Red Wine and Breast Cancer
A study by researchers at the Cedars-Sinai Medical Centre found that moderate consumption of wine can reduce the risk factors for breast cancer. Lead researcher, Dr. Shufelt, advised, “If you were to have a glass of wine with dinner, you may want to consider a glass of red. Switching (from white) may shift your risk.” The reason for these benefits, say scientists, is the specific chemicals found in red grape skin and seed, which are absent from their white counterparts. Researchers warned, however, that further studies needed to be undertaken on the subject, because other studies have shown that even moderate amounts of alcohol may potentially increase the risk of breast cancer. A 2008 study by the American Association for Cancer Research, meanwhile, also showed that resveratrol suppressed the abnormal cell formation that leads to most kinds of breast cancer.
Red Wine and Weight Maintenance
Companies and distributors across the globe are keen to increase customer awareness of the important role that red wine can play in maintaining health. Even airlines are availing of these well-known benefits, with Qantas store Shiraz being one of the airline’s biggest selling points in terms of healthy beverage choices. Grapes like Shiraz, far from expanding your waistline, can actually do their share to keep you at a healthy weight. A 2010 study published in the Archives of Internal Medicine found that women with a healthy weight who drink a light to moderate amount of alcohol seem to gain less weight and have a lower risk for obesity. Red wine is a particularly good choice because unlike other types of alcohol, is has a wealth of protective properties, including that of protecting heart health.
Wine and Dementia
A study on women undertaken over a 34-year period showed that drinking wine was linked to a considerably lower rate of dementia. “The group [of women in the study] who had the lowest proportion of dementia were those who had reported that the only alcohol they drank was wine,” said lead researcher, Dr. Lissner. Although researchers were not able to establish cause and effect at the time, the correlation found was strong and was independent of other factors such as smoking, Body Mass Index, and education.

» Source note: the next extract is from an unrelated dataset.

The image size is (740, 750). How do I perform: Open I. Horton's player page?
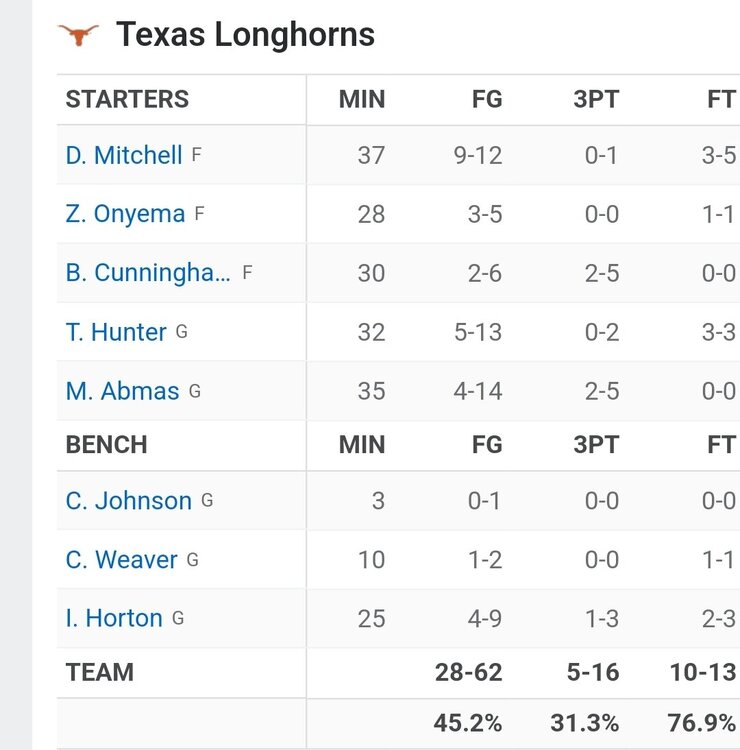114,618
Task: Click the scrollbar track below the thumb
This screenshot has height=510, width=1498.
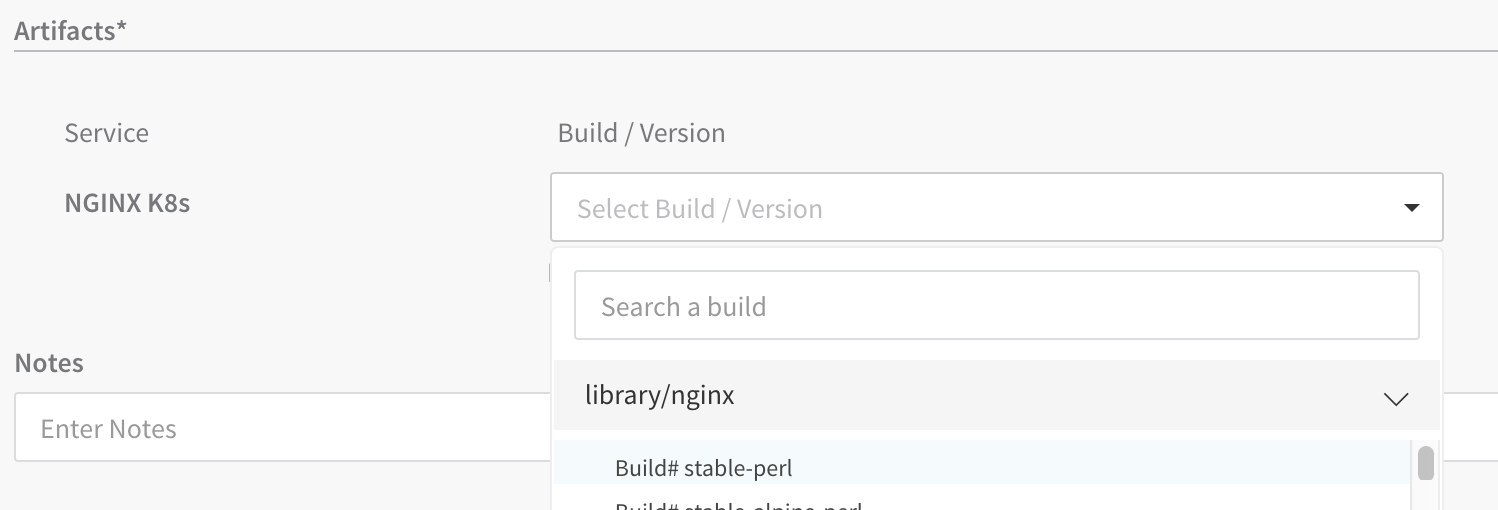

Over the past decade, many studies have shown that red wine has protective effects, especially in terms of heart health. However, studies on women have shown that there are three areas in particular in which it can possibly exert a protective effect. These include breast health, weight maintenance and brain health. Too much of a good thing may be detrimental, but it seems like the opposite is true for those enjoying light-to-moderate consumption.